Minnesotans abuzz over Senate race

ByABC News
October 27, 2008, 1:01 AM

ANOKA, Minn. -- The hottest campaign here this year pits a veteran Republican politician against a Democratic newcomer and has people debating the need for change and which candidate can help fix the economy.

It's not the presidential race between John McCain and Barack Obama that has people in this Minneapolis suburb buzzing. It's the close, costly and contentious U.S. Senate contest between Republican incumbent Norm Coleman and Democrat Al Franken, a comedian, writer and first-time candidate.

A poll Oct. 22 by Rasmussen Reports found Franken leading Coleman, 41%-37%, with Independence Party candidate Dean Barkley at 17%. A few months ago, Franken faced questions about his entertainment company's unpaid taxes and a 2000 Playboy humor column, in which he described visiting a fictional sex institute, and his campaign seemed stalled, says Larry Jacobs, director of the Center for the Study of Politics and Governance at the University of Minnesota. Growing economic worries changed that, Jacobs says. "Franken has been surfing the bad news in America, and his campaign has really got that anti-Republican wind in its sails."

Topic A: the economy

Over lunch at Legal Grounds, a downtown coffee shop, Jeff Christopher, 66, a retired carpenter, and his daughter Aleesha Ackerman, 32, a secretary, say they usually disagree on politics. He's inclined to support Republicans, and she leans to Democrats. Concern about the economy, though, has both of them planning to vote for Franken.

"Everybody's talking about the economy because it's right in their living room," Ackerman says. Salaries at the RV dealership where her mother-in-law works were just cut in half, and Ackerman worries about her own job. Franken, she says, "seems more in touch with people who are struggling." Her dad adds, "He's going to listen to the people."
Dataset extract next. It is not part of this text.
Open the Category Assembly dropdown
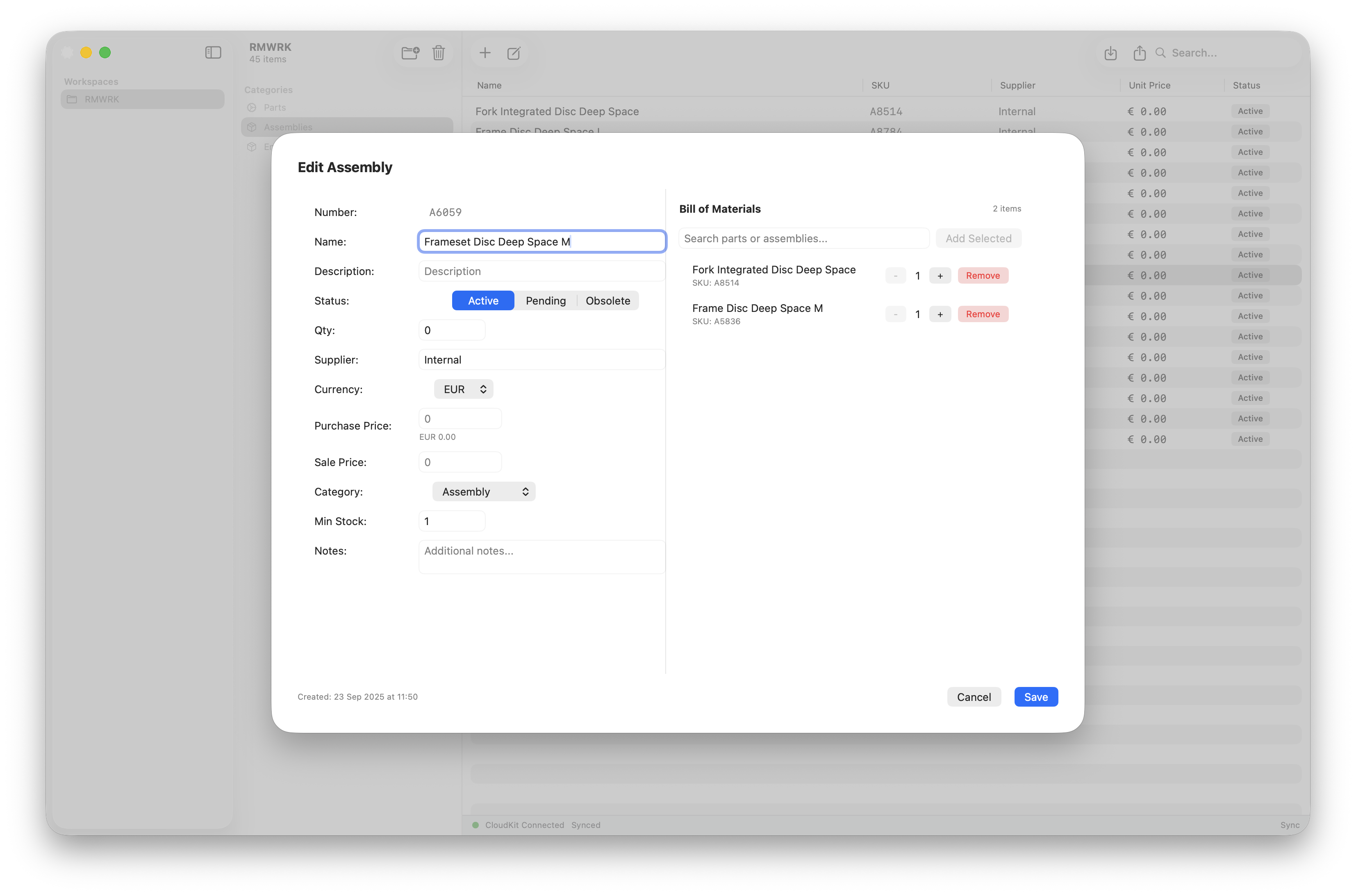The width and height of the screenshot is (1356, 896). [x=483, y=492]
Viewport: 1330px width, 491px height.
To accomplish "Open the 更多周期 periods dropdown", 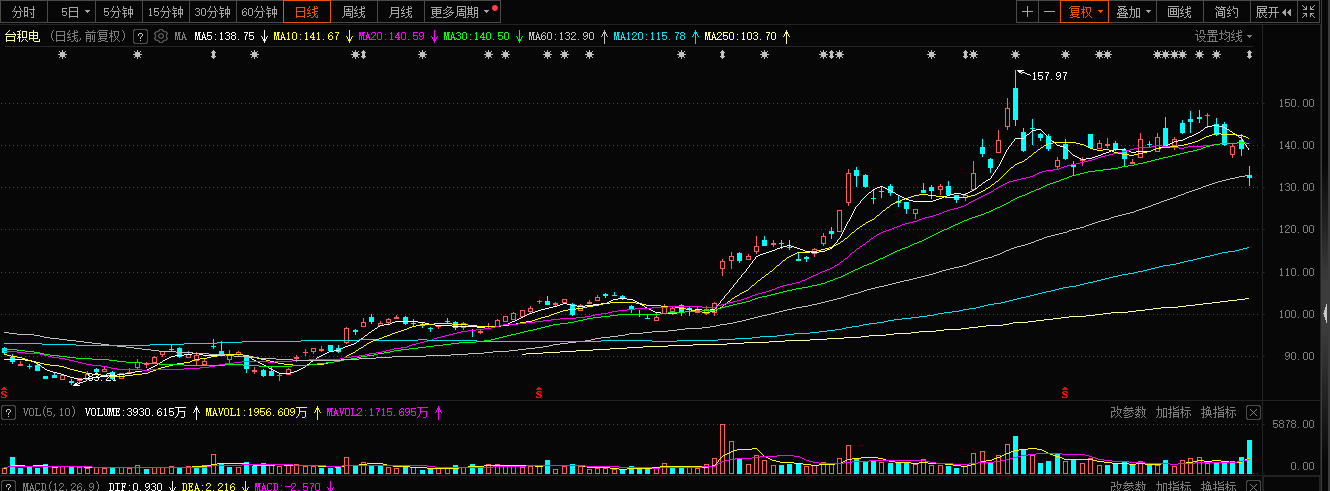I will tap(461, 12).
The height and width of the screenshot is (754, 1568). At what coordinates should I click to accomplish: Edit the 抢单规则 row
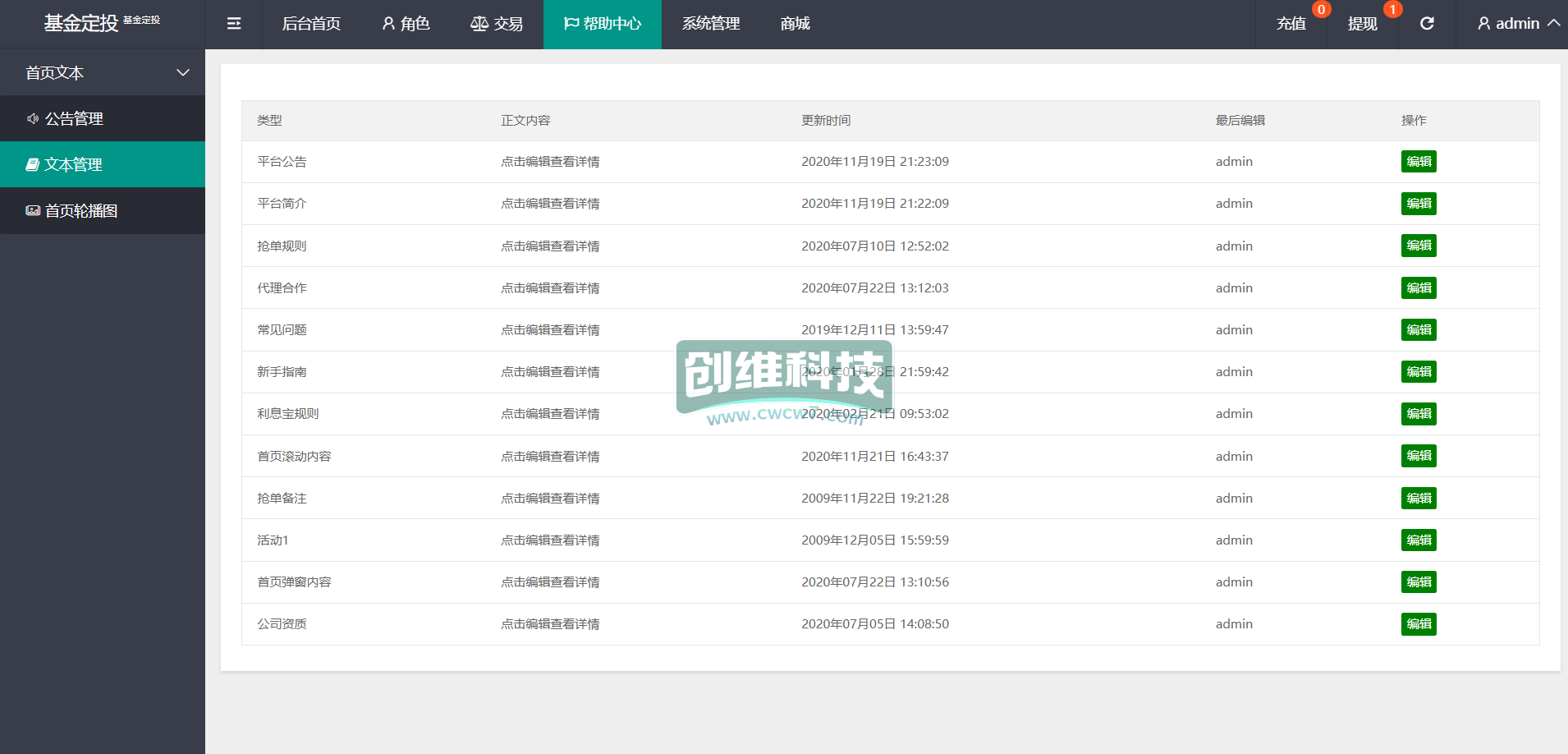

At a nearby table, sheriff's detectives Edward Egly, 53, and Larry Johnson, 44, say they will vote for Coleman. "I'm not going to throw a senior senator out because a guy moves here from New York and decides to run," Egly says. The economy is important, he says, but so is national security, and he agrees with Coleman's tough stance on terrorism. Franken's family moved to Minnesota when he was 4, and he returned to the state in 2005.